(Rows on where target items appear)
-- BEGIN --
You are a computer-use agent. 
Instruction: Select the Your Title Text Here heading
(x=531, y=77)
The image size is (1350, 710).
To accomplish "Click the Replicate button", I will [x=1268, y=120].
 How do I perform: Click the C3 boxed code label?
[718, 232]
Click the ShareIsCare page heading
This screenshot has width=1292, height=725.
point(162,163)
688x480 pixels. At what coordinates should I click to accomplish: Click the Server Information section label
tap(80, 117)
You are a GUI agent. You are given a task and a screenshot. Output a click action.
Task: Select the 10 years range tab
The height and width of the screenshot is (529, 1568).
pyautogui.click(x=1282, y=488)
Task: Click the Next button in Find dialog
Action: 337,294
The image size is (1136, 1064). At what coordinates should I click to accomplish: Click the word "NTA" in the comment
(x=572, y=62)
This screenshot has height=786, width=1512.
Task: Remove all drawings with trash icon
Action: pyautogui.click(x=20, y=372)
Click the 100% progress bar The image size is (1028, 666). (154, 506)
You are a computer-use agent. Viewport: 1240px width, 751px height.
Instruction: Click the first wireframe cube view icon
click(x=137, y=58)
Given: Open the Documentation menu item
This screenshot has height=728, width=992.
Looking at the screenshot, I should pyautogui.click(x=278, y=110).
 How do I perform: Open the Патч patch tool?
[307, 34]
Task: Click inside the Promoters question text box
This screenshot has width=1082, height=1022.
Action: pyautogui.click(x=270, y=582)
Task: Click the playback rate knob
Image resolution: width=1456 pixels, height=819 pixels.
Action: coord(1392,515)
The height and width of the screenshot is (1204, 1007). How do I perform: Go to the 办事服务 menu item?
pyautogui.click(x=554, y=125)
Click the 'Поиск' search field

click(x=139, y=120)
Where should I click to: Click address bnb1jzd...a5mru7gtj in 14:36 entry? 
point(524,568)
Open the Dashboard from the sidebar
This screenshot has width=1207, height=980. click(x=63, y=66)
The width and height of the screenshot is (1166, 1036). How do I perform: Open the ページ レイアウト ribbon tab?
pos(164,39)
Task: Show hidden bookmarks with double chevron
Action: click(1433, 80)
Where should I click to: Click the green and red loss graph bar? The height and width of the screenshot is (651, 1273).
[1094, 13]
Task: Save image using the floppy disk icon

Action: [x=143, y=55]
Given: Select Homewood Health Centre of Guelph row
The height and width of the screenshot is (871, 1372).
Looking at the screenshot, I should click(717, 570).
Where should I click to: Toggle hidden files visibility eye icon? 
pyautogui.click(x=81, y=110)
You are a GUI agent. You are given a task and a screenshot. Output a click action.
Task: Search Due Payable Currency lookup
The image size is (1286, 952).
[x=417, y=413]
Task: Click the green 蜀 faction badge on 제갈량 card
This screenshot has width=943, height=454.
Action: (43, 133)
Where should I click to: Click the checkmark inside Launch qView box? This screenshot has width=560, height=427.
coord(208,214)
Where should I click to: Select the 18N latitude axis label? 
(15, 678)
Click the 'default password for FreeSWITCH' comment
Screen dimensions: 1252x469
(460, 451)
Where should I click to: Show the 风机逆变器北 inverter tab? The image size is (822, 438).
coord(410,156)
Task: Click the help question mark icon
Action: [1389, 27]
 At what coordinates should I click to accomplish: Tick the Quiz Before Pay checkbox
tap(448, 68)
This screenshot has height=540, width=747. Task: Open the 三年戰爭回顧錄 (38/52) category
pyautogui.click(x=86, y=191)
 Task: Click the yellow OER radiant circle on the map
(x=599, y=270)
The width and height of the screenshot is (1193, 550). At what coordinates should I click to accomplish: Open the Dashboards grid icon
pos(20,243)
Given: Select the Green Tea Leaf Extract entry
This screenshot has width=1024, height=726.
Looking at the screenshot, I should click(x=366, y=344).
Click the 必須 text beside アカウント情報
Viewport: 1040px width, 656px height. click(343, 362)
-- END --
DO THIS: Convert the lines of the material from the line containing "Where should I click to: Show" up to and including the line containing "pos(20,243)" into a JSON list of strings, one string per line, leaving out blank lines.

ANSWER:
[
  "Where should I click to: Show the 风机逆变器北 inverter tab? The image size is (822, 438).",
  "coord(410,156)",
  "Task: Click the help question mark icon",
  "Action: [1389, 27]",
  " At what coordinates should I click to accomplish: Tick the Quiz Before Pay checkbox",
  "tap(448, 68)",
  "This screenshot has height=540, width=747. Task: Open the 三年戰爭回顧錄 (38/52) category",
  "pyautogui.click(x=86, y=191)",
  " Task: Click the yellow OER radiant circle on the map",
  "(x=599, y=270)",
  "The width and height of the screenshot is (1193, 550). At what coordinates should I click to accomplish: Open the Dashboards grid icon",
  "pos(20,243)"
]